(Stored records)
--------------------------------------------------
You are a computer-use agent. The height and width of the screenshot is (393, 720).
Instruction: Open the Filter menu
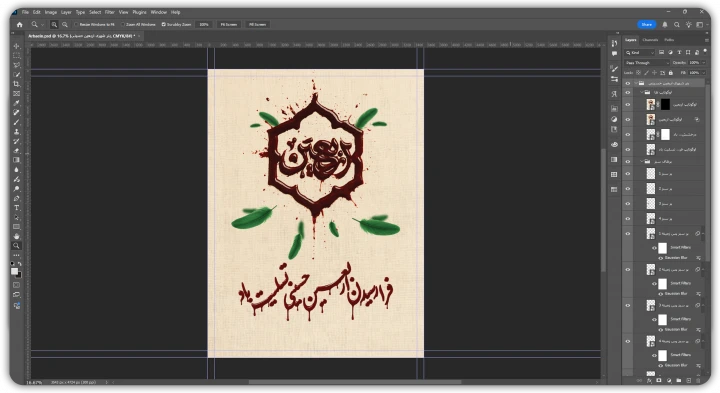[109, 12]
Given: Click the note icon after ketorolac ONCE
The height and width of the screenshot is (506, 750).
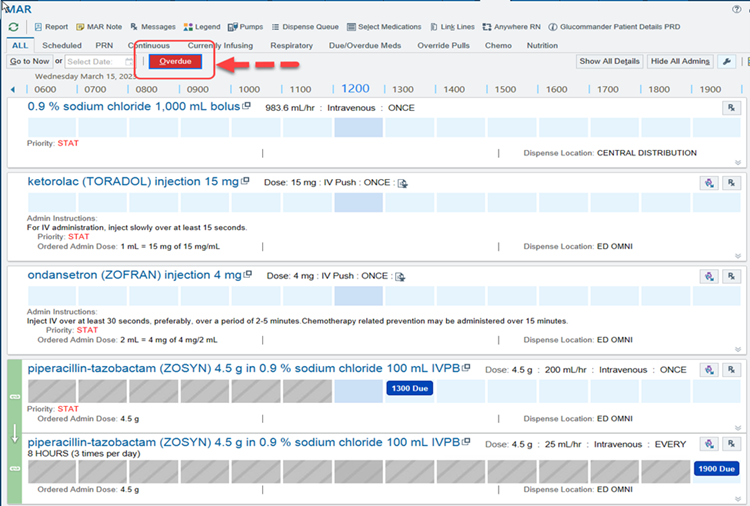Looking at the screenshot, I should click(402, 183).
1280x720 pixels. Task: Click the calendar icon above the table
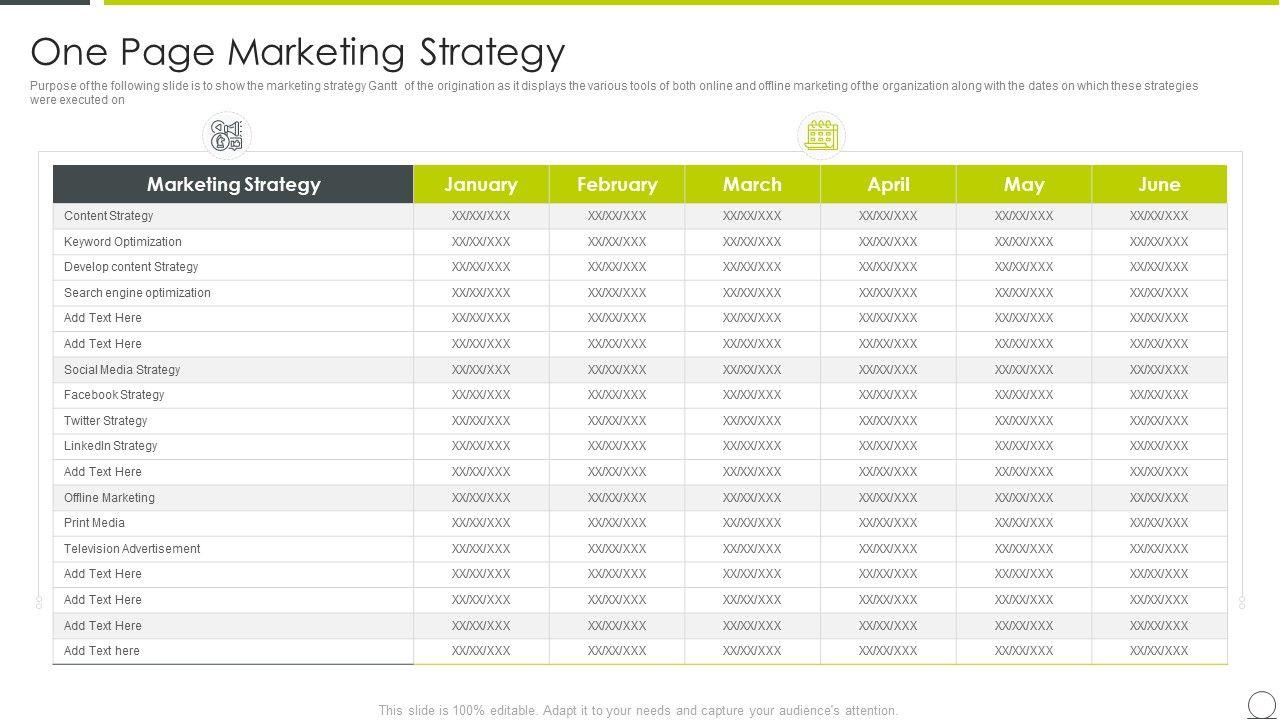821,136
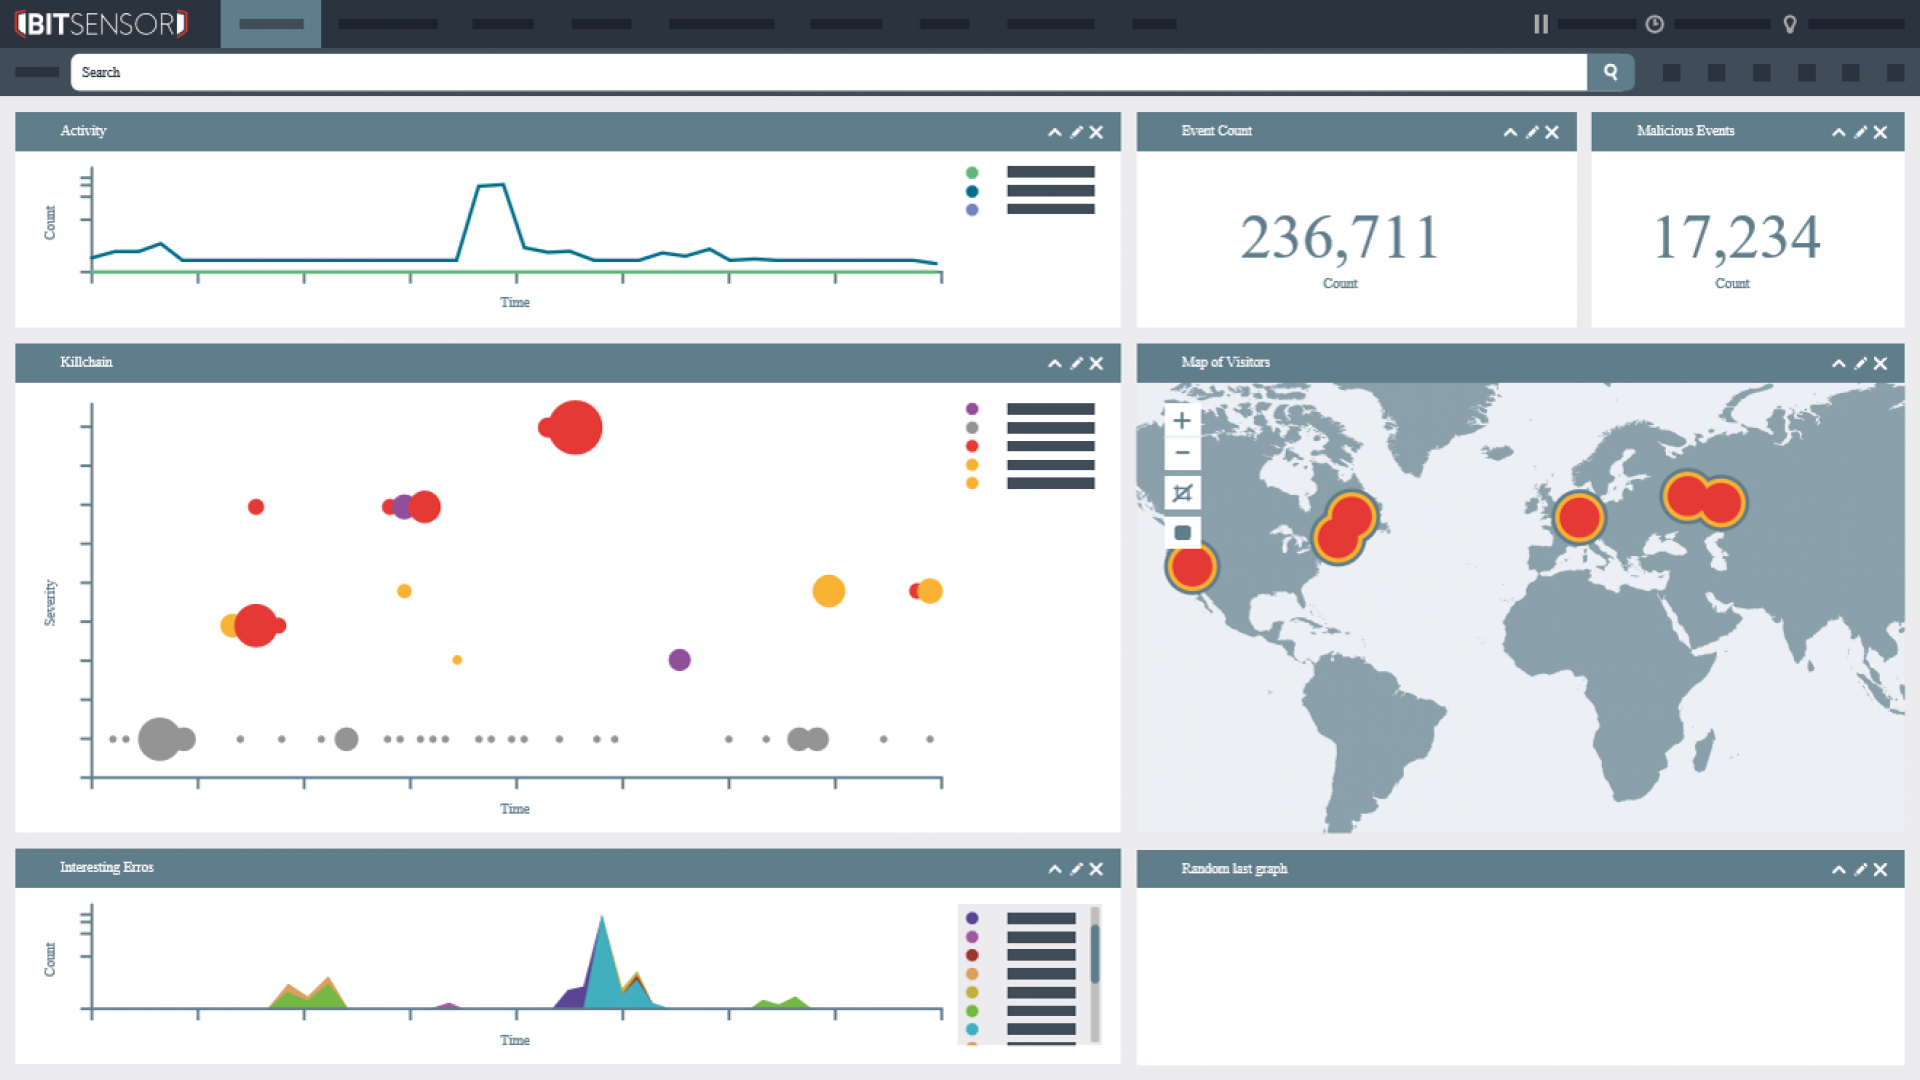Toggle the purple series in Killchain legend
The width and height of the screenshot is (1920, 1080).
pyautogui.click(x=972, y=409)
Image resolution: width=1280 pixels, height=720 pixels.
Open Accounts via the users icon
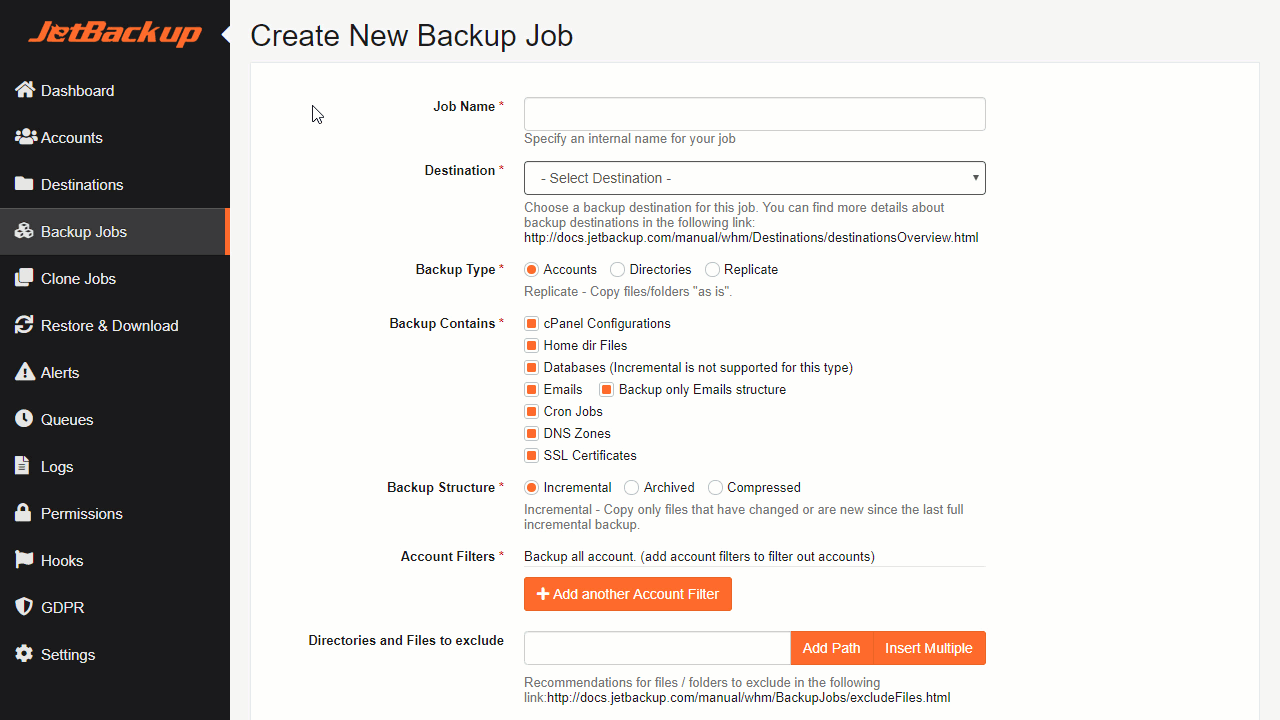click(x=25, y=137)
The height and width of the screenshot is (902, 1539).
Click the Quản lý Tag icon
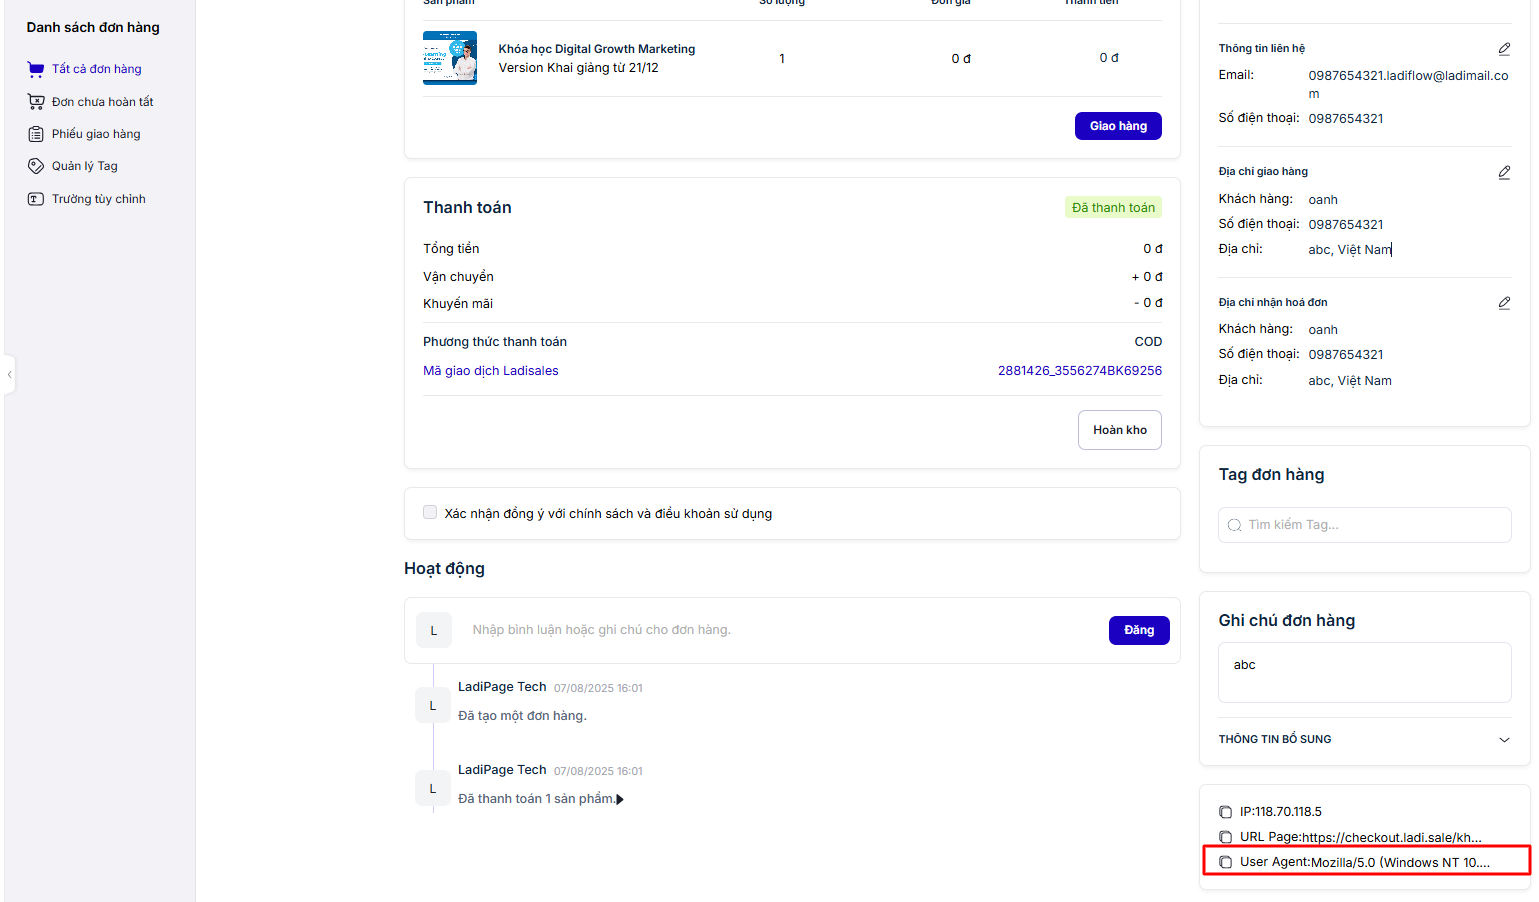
--------------------------------------------------
About this exercise:
Write the data above out exactly. Leave out any pictures.

Written answer:
You are a computer-use agent. The height and width of the screenshot is (393, 720).
Instruction: Open the Filter menu
[109, 12]
Given: Click the note icon after ketorolac ONCE
The height and width of the screenshot is (506, 750).
Looking at the screenshot, I should click(402, 183).
1280x720 pixels. Task: Click the calendar icon above the table
821,136
Toggle the purple series in Killchain legend
The width and height of the screenshot is (1920, 1080).
pyautogui.click(x=972, y=409)
Image resolution: width=1280 pixels, height=720 pixels.
Open Accounts via the users icon
click(x=25, y=137)
The height and width of the screenshot is (902, 1539).
Click the Quản lý Tag icon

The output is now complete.